The Canadian Dental Association supports the appropriate use of fluorides in the prevention of dental caries as one of the most successful preventive health measures in the history of health care. The availability of fluorides from a variety of sources, however, is a current reality which the practising dentist needs to take into account in dealing with patients. This is particularly true of children under the age of six, where exposure to more fluoride than is required simply to prevent dental caries can cause dental fluorosis. There is no evidence of any health problems being created by such exposure, but it is prudent to attempt to limit exposure to the optimal levels required for continuing dental caries protection. Current levels of fluoride intake from all sources are difficult to establish for any given area, but the dentist should consider general intake to the extent possible in recommending fluoride supplementation.
The following suggestions are consistent with these principles:
1. Fluoride supplements are only required for high dental caries risk patients and may be unnecessary if the patient is receiving adequate fluoride from other sources.
2. Before prescribing fluoride supplements, a thorough clinical examination, dental caries risk assessment and informed consent with patients/caregivers are required.
3. The Canadian Consensus Conference on the Appropriate Use of Fluoride Supplements for the Prevention of Dental Caries in Children, held in November 1997 suggested that high caries risk individuals or groups may include those who do not brush their teeth (or have them brushed) with a fluoridated dentifrice twice a day or those who are assessed as susceptible to high caries activity because of community or family history, etc.

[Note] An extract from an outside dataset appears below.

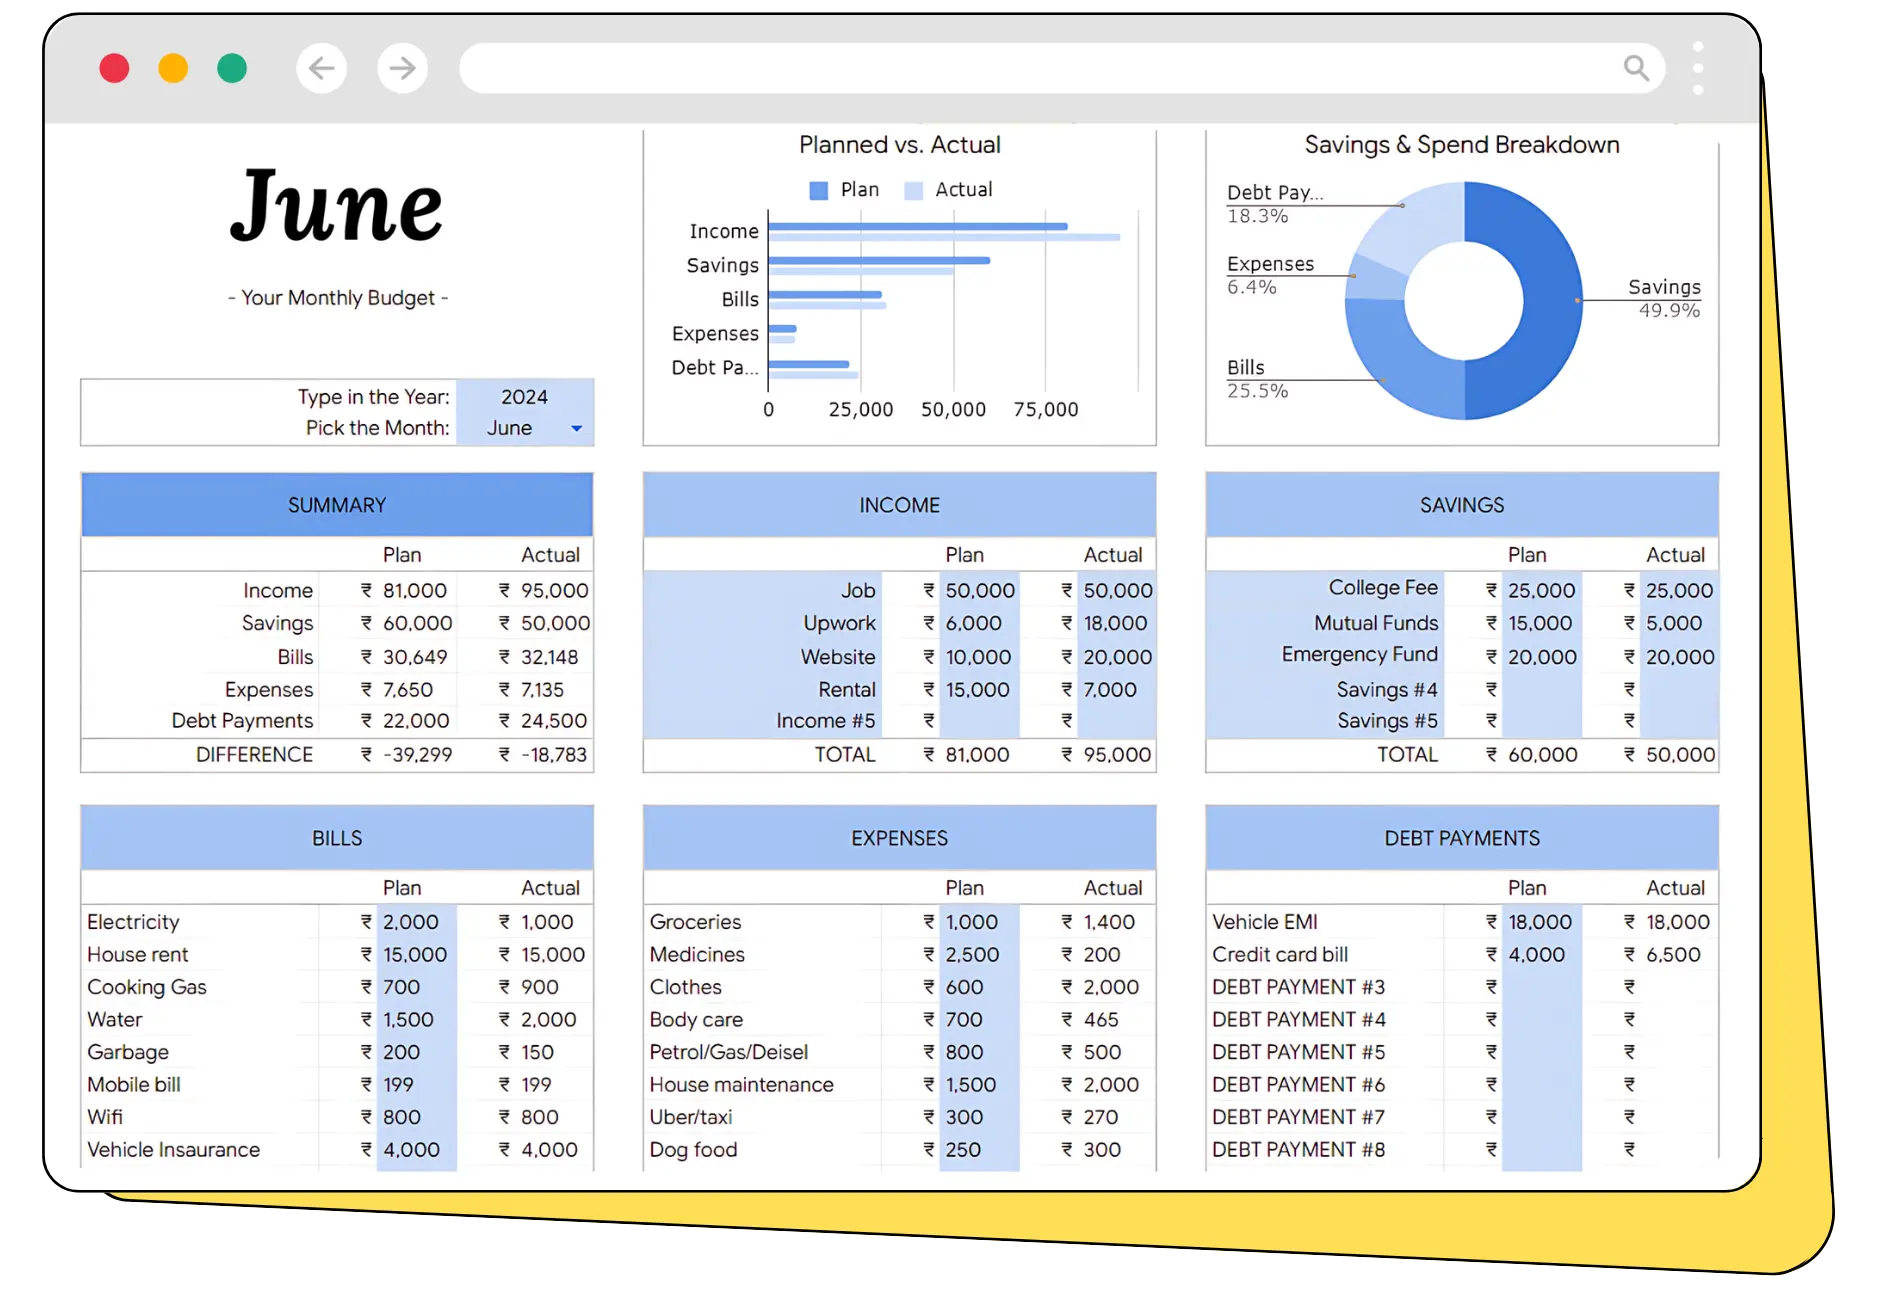The width and height of the screenshot is (1878, 1306).
Task: Click the browser back arrow button
Action: coord(321,68)
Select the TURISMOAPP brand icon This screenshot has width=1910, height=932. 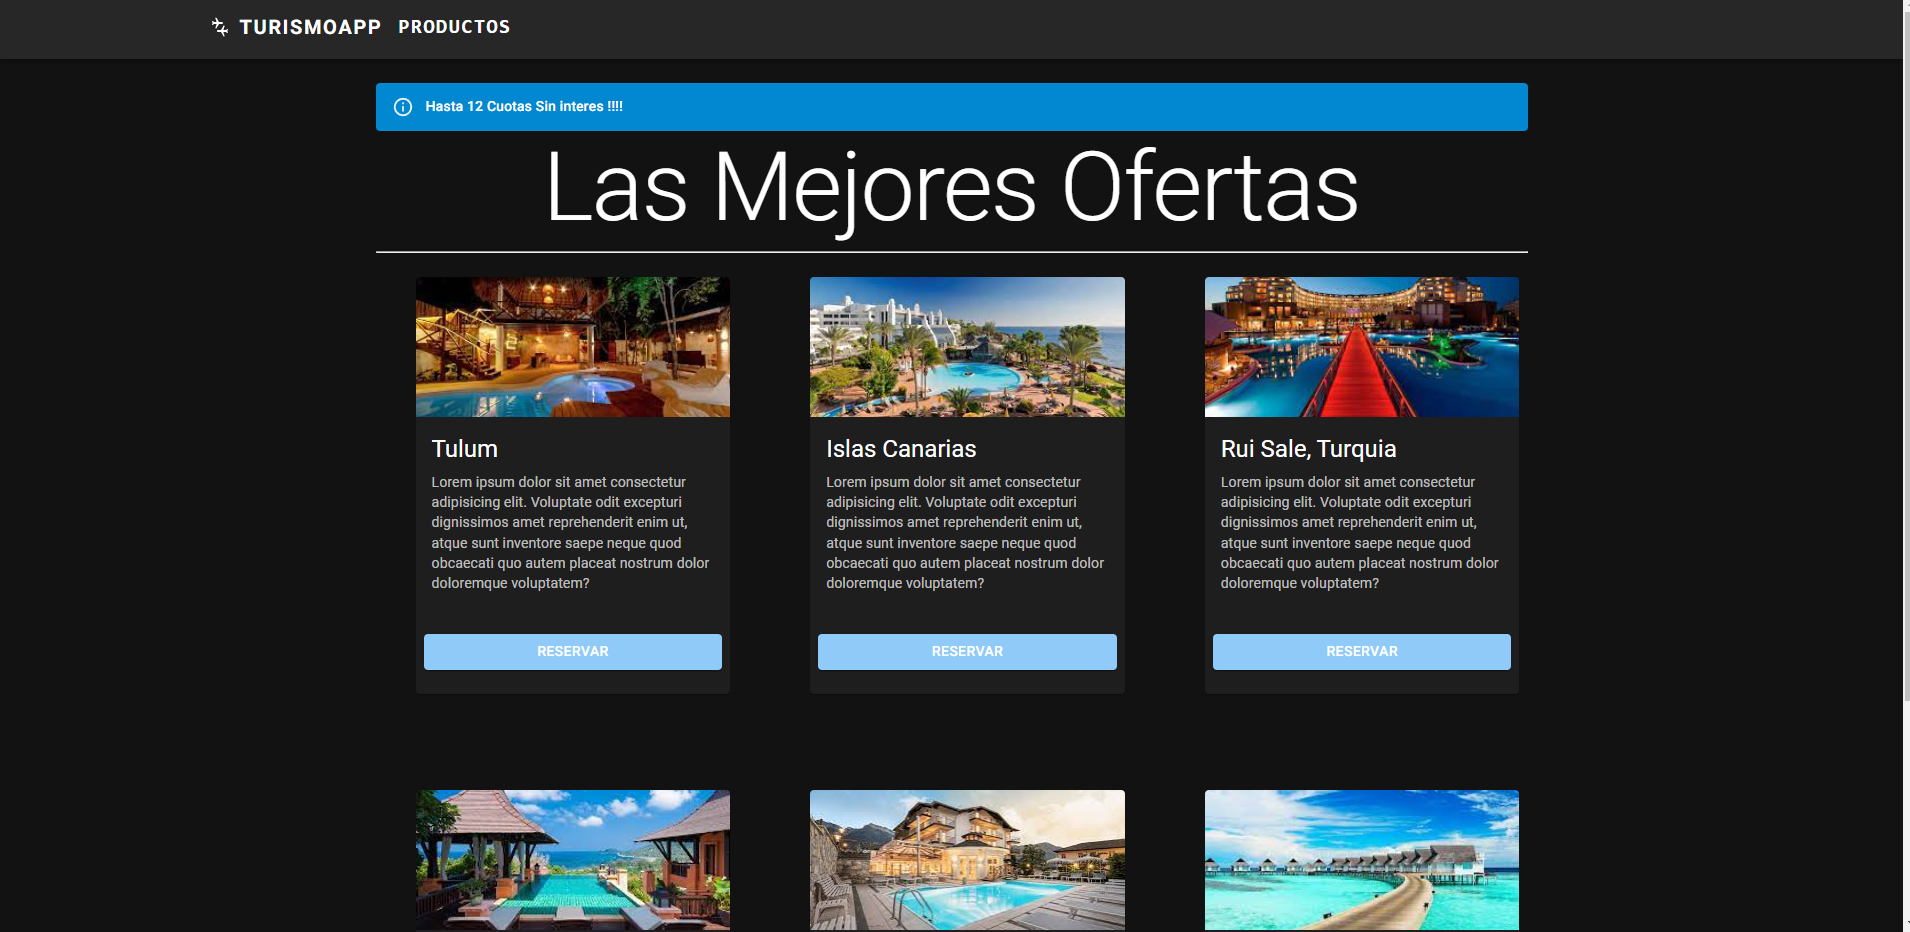219,27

4. The estimation of fluoride exposure from all sources should include use of fluoridated dentifrice and all home and child care water sources. Dentists should be aware of the average fluoride exposure in their area. The possible impact of fluoride reducing factors within the home such as the use of unfluoridated bottled water of some reverse osmosis devices should be taken into account.
5. Lozenges or chewable tablets are the preferred forms of fluoride supplementation. Drops may be required for individual patients with special needs.
6. The use of fluoride supplements before the eruption of the first permanent tooth is generally not recommended. When, on an individual basis, the benefit of supplemental fluoride outweighs the risk of dental fluorosis, practitioners may elect to use these supplements at appropriate dosages on younger children. In doing so, the total daily fluoride intake from all sources should not exceed 0.05-0.07 mg F / kg body weight in order to minimize the risk of dental fluorosis.
7. Following the eruption of the first permanent tooth and the associated decrease in the risk of dental fluorosis at this stage of development, fluoride supplements in the form of lozenges or chewable tablets may be used to deliver an intra-oral fluoride dose. A lozenge or chewable tablet containing 1 mg fluoride delivers the same amount of fluoride intra-orally as brushing with an average load (1 gm) of a 1000 ppm fluoride dentifrice.